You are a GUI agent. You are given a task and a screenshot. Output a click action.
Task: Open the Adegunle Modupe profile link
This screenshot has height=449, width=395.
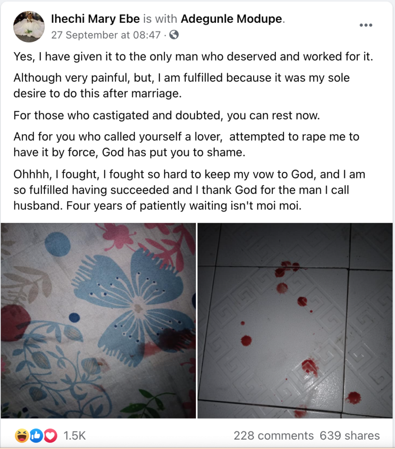tap(231, 19)
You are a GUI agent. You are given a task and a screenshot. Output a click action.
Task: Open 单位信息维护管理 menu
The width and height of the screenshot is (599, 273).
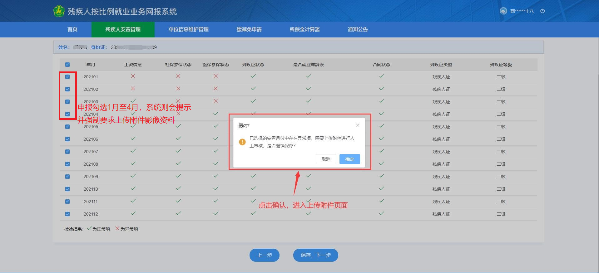click(x=188, y=29)
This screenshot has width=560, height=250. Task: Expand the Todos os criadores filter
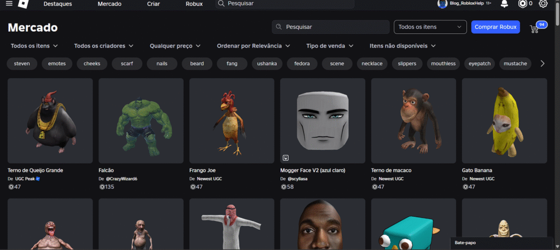coord(103,45)
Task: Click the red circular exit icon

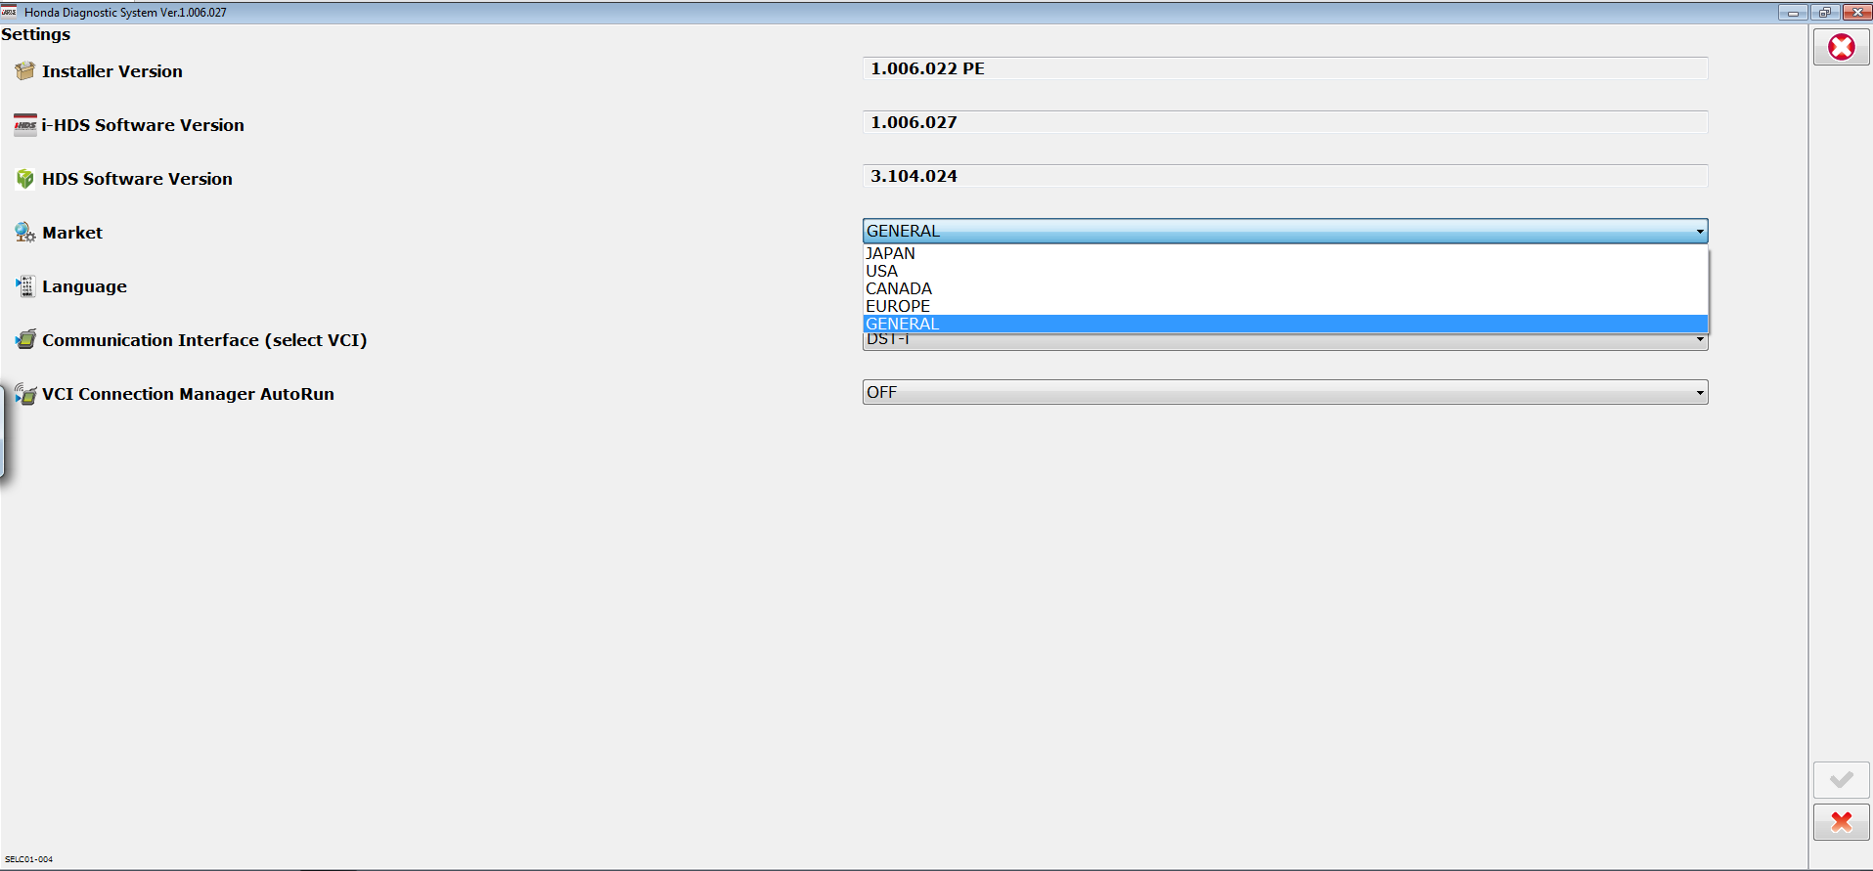Action: [x=1841, y=47]
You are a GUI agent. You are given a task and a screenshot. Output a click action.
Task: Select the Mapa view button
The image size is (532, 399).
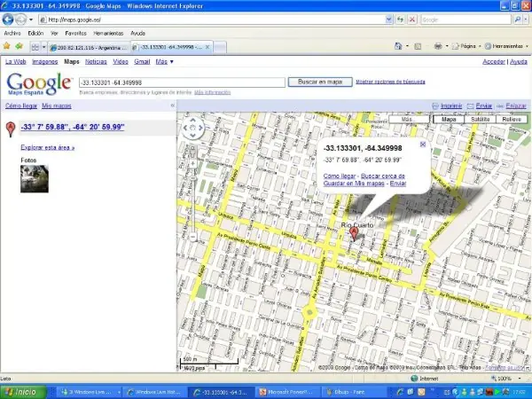tap(450, 118)
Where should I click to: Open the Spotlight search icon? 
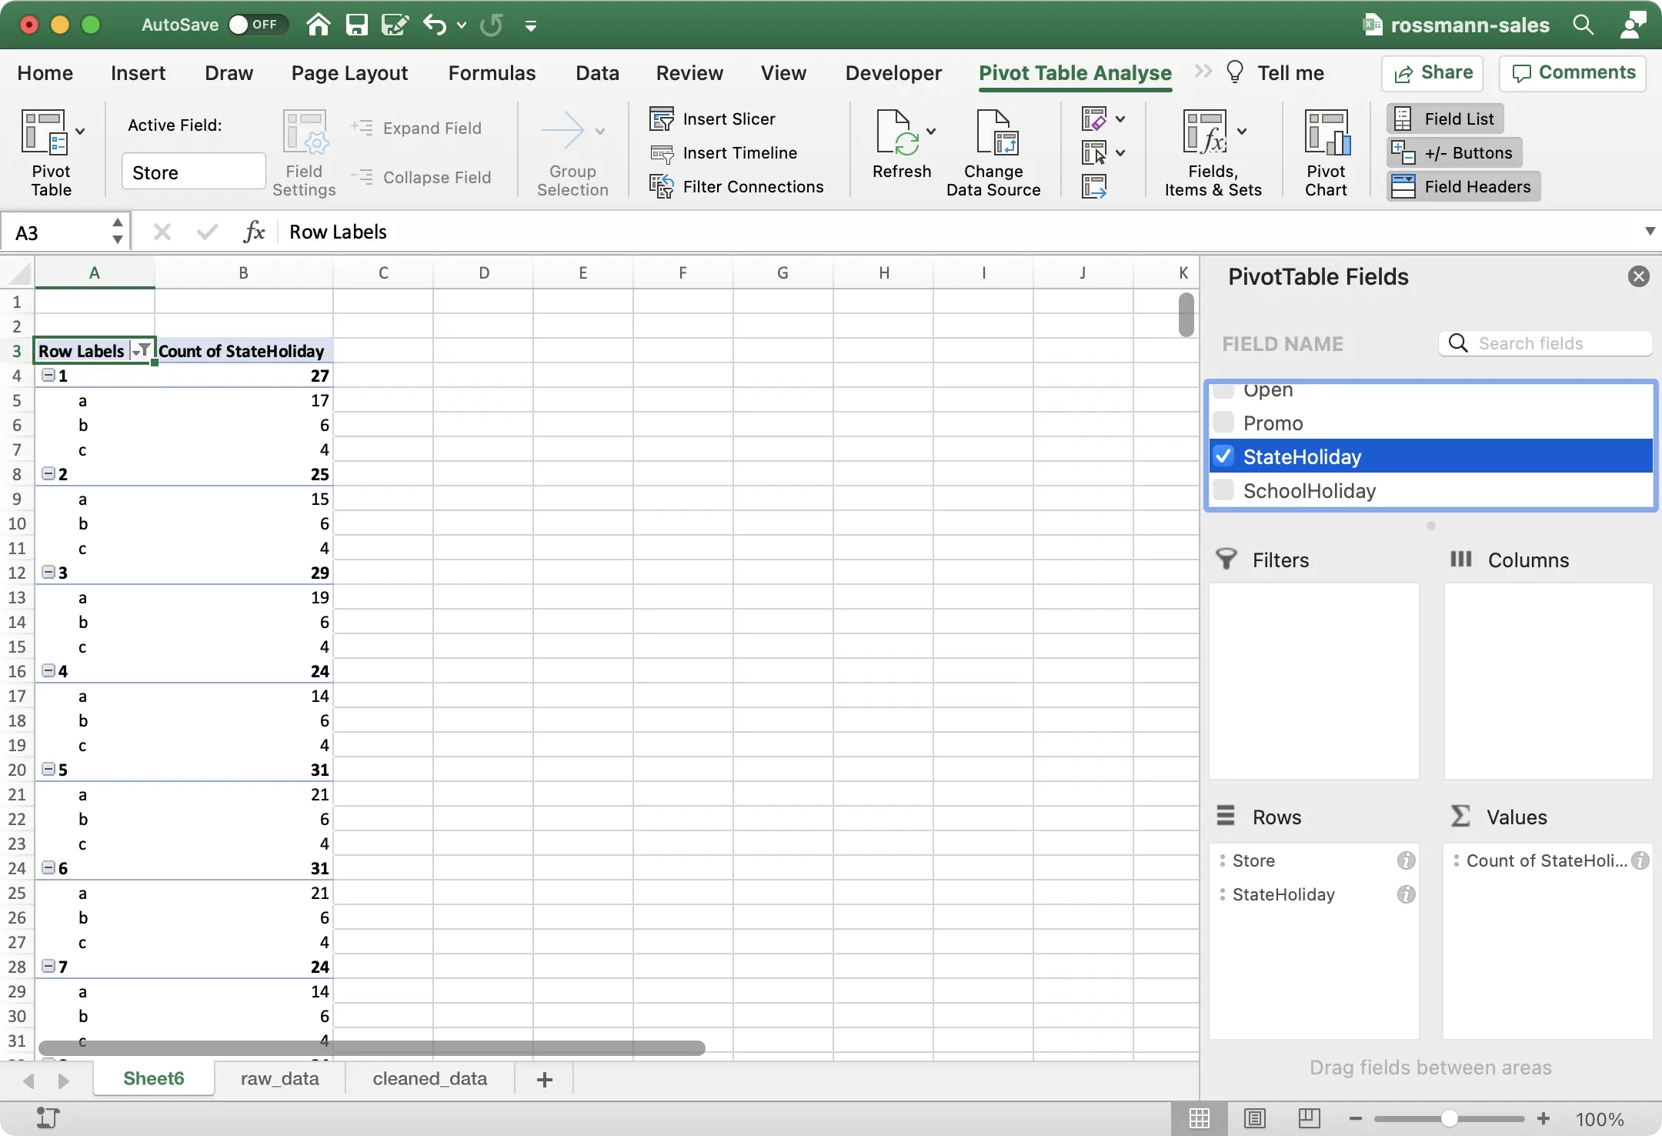point(1584,25)
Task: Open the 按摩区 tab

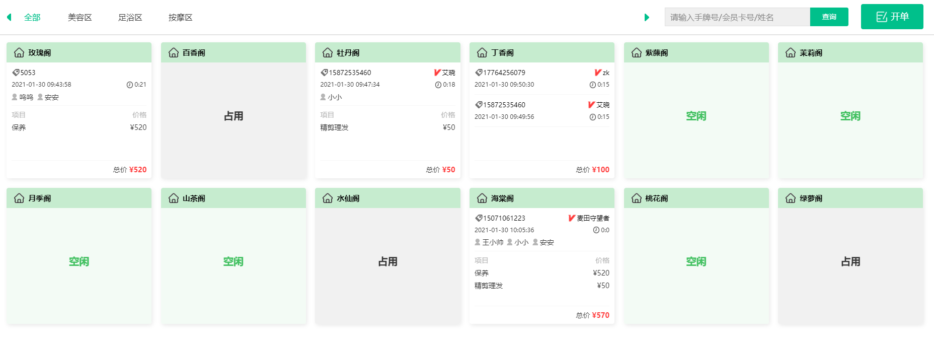Action: (180, 18)
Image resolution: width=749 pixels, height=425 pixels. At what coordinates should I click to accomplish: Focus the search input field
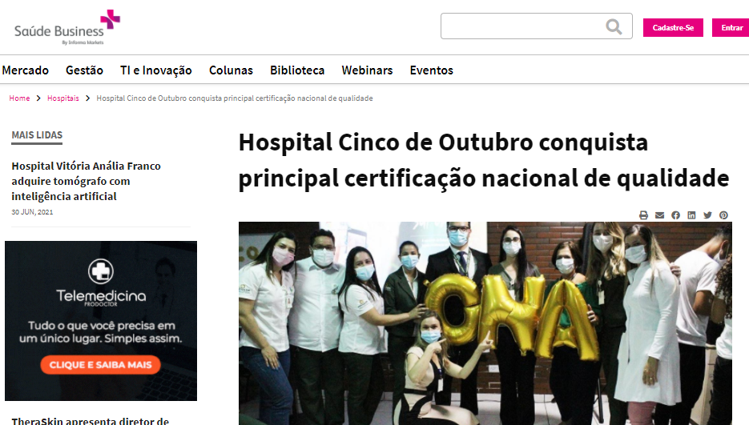tap(521, 27)
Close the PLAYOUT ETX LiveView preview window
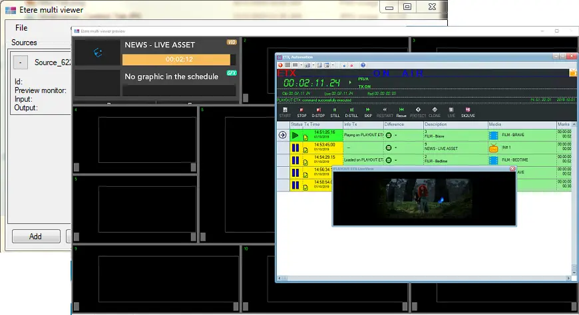This screenshot has width=579, height=315. click(512, 169)
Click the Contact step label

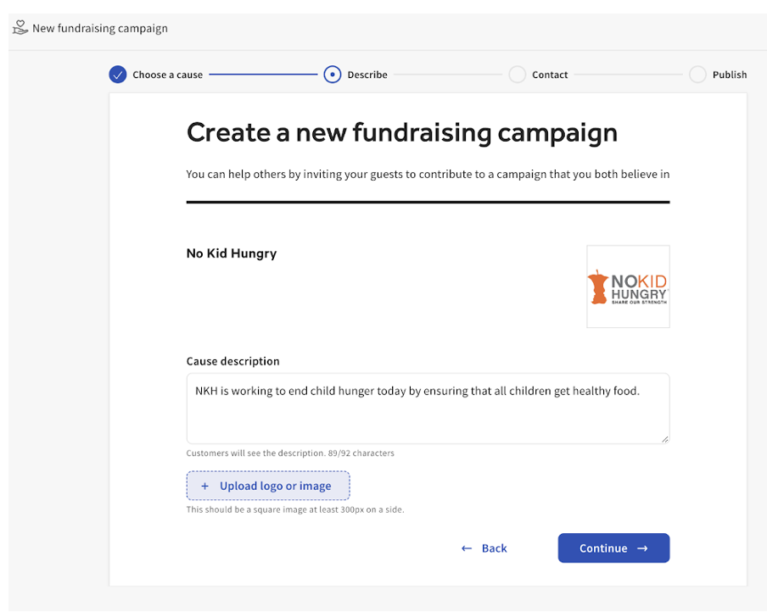pos(550,75)
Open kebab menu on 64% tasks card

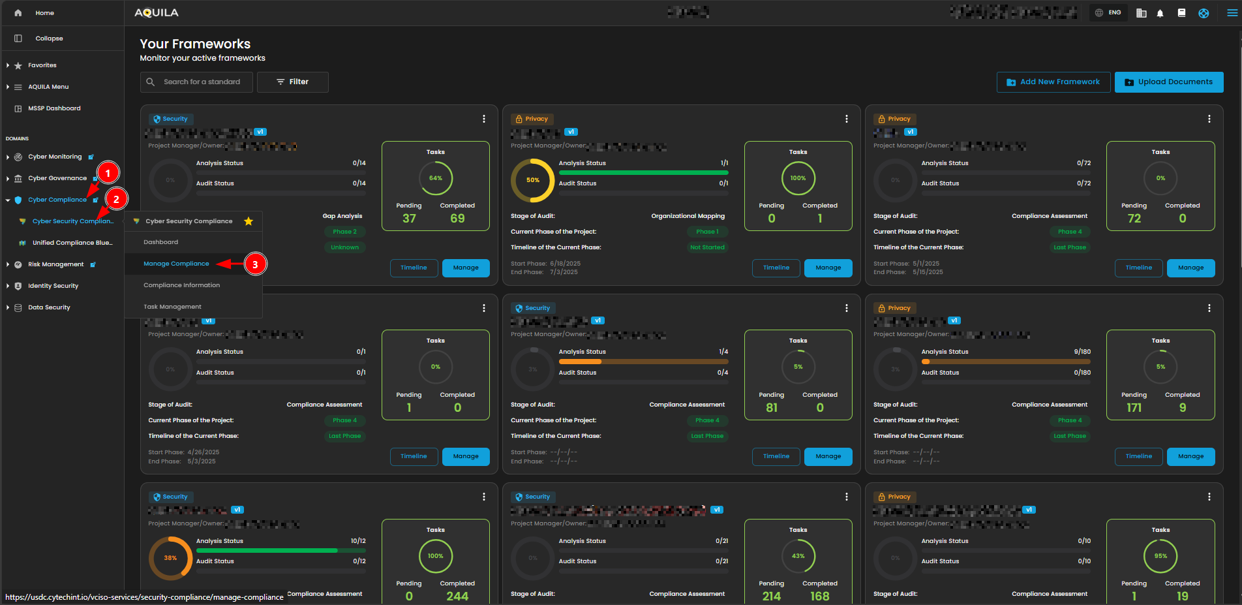pyautogui.click(x=483, y=119)
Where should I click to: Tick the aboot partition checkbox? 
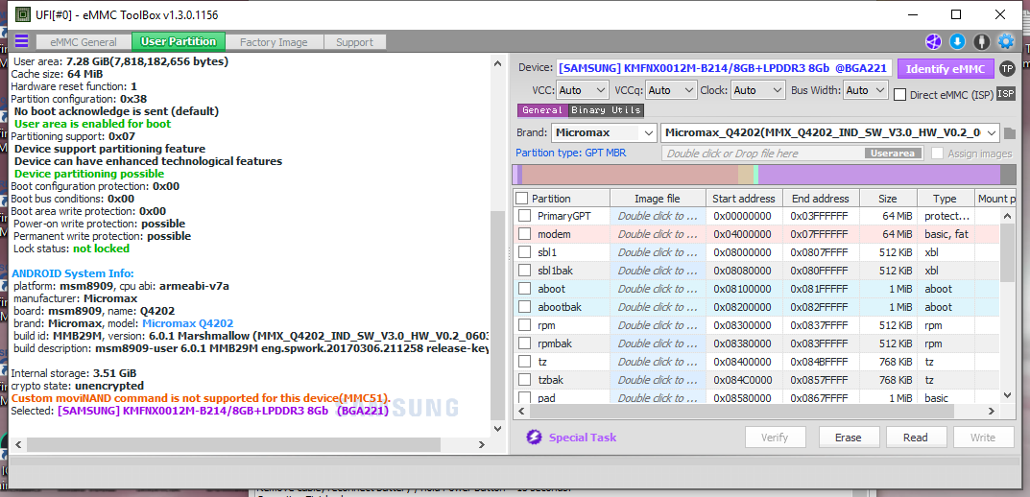[x=524, y=289]
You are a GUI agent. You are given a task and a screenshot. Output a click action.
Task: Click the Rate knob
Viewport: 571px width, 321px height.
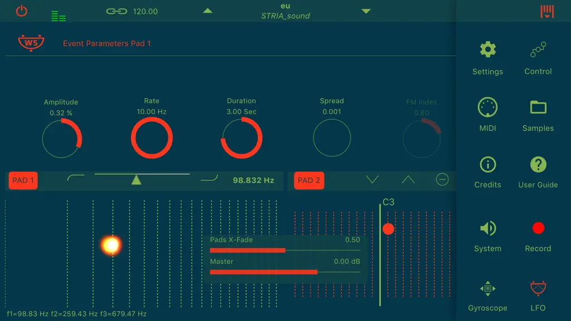pyautogui.click(x=152, y=138)
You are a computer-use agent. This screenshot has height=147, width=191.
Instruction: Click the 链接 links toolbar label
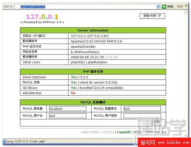pyautogui.click(x=180, y=6)
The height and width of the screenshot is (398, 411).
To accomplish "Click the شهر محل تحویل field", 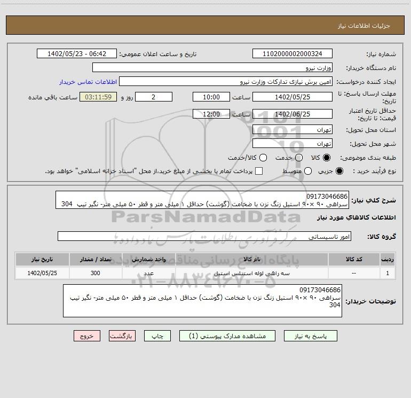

══════════

- Aim
Pick out and copy each line of the data above that contains the word "label".

- The completed task
Click the Contact step label
Instruction: Click the 链接 links toolbar label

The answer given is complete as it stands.